Er gaat de komende tijd heel wat veranderen in het sociaal domein. Vele taken op het gebied van de jeugdzorg en de AWBZ en de uitvoering van de participatiewet, taken die tot nu toe door het Rijk of de provincie gedaan worden, worden gedecentraliseerd oftewel op het bordje van de gemeente gelegd. De gemeente krijgt echter wel minder geld, want men verwacht dat gemeenten het goedkoper kunnen, omdat ze dichter bij de burger staan. Dat in de kadernota hier vier bladzijden aan gewijd worden is terecht, maar wat het college nu gaat doen, wat de ideeën zijn, wat de inzet is, wat de voorwaarden zijn en met wie, we lezen er niets over. Dus diende de PvdA een motie in: Motie drie transities.
Al deze veranderingen en de samenhang daartussen wordt de transitie genoemd. Bij deze transitie wordt meer van de burger verwacht. De burger zal eerst oplossingen in de eigen omgeving moeten zoeken, bij de familie, buren of ergens in anders in het dorp.
Als nergens hulp geboden kan worden of de hulp te complex is, kan men een beroep doen op de gemeente. In de Kadernota wordt wel haarfijn aangegeven wat de financiële grenzen zijn, maar hoe de gemeente de naderende veranderingen gaat aanpakken is nog nergens beschreven. En dat wordt wel tijd.
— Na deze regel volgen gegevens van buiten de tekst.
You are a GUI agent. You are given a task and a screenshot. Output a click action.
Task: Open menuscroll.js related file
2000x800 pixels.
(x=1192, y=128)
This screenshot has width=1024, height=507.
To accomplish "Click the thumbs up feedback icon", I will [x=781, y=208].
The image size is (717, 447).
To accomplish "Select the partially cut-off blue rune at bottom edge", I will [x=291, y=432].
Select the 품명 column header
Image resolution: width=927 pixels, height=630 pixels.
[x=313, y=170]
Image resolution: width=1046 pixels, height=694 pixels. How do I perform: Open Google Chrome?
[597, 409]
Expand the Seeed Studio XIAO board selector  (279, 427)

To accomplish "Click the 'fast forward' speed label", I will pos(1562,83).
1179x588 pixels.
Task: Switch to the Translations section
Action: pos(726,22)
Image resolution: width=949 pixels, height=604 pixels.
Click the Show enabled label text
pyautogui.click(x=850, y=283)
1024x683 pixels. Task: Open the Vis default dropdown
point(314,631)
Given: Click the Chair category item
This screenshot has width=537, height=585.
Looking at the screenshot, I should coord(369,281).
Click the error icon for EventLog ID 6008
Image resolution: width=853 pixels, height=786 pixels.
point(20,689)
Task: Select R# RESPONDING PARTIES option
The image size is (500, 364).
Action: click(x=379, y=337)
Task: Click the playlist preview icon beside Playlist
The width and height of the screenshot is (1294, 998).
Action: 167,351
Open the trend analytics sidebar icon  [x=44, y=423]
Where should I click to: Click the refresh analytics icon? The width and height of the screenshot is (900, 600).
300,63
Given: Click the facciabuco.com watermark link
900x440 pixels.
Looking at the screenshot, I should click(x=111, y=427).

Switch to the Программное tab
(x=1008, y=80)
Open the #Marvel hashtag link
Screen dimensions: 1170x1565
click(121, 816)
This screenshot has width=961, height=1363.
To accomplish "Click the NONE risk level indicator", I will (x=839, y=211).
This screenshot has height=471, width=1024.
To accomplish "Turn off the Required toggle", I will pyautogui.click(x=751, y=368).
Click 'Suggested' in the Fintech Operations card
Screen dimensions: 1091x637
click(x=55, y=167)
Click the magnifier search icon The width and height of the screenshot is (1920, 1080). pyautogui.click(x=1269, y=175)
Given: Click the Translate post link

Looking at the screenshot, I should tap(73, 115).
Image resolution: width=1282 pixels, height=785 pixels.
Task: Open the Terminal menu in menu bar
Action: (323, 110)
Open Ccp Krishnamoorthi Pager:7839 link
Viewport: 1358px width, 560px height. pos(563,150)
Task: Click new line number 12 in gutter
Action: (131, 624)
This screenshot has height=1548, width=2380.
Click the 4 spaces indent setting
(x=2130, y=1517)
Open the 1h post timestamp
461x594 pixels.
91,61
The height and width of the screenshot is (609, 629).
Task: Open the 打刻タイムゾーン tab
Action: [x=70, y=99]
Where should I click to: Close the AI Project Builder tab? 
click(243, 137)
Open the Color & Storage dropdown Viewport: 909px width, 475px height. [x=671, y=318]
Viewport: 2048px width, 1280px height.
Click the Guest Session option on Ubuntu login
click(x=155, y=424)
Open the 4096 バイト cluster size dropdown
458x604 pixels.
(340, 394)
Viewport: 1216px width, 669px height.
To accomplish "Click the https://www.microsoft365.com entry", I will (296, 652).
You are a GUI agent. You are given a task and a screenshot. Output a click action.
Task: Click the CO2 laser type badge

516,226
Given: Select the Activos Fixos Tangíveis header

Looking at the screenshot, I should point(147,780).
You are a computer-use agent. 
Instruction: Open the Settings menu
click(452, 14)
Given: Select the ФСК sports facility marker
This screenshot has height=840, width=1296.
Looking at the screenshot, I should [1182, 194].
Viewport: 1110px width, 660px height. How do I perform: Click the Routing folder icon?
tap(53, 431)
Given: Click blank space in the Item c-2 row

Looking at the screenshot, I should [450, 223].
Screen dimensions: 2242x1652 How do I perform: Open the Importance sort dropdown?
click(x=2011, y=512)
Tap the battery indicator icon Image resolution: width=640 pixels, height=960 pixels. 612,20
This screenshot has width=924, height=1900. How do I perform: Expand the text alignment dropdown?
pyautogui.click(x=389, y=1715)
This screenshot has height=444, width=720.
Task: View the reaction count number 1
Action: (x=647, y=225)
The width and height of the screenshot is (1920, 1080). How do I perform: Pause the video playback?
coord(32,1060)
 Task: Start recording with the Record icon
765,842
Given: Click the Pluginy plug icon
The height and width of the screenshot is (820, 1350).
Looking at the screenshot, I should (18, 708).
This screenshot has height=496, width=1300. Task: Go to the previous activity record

De maatschappij moet om het maar populair te vertalen, worden klaar gestoomd voor het wassen van de rug van de buurman. Het Sociaal Cultureel Planbureau trekt in een recent artikel aan de noodrem. We kunnen niet zomaar een beroep doen op de solidariteit van burgers met hun omgeving. Dat moet georganiseerd worden door de overheid. De raad voor maatschappelijk ontwikkeling zegt hierover: “Verzorgingsstaat en actieve burgerij zijn geen communicerende vaten”. Als overheid kun je niet zeggen; ik trek me terug, dus zullen de burgers het wel overnemen. Die gedachte had de PvdA-fractie al op 7 mei 2011 bij het opstellen van het initiatiefvoorstel Brummense Bondgenoten door Maaike Jeronimus Dit voorstel werd unaniem door de raad gesteund. Het zou goed zijn inhoud te geven aan Brummense Bondgenoten en juist daaraan een goed vervolg te geven.
Wethouder Bruning vond de motie overbodig. Er werd hard aan gewerkt en is dus bestaand beleid. De PvdA-fractie zet daar haar vraagtekens bij. Tot op heden heeft het college nog weinig laten zien. Donderdag 20 juni is er een informerende raadsbijeenkomst waar dit onderwerp uitgebreid aan de orde komt. De PvdA-fractie kijkt daar reikhalzend naar uit.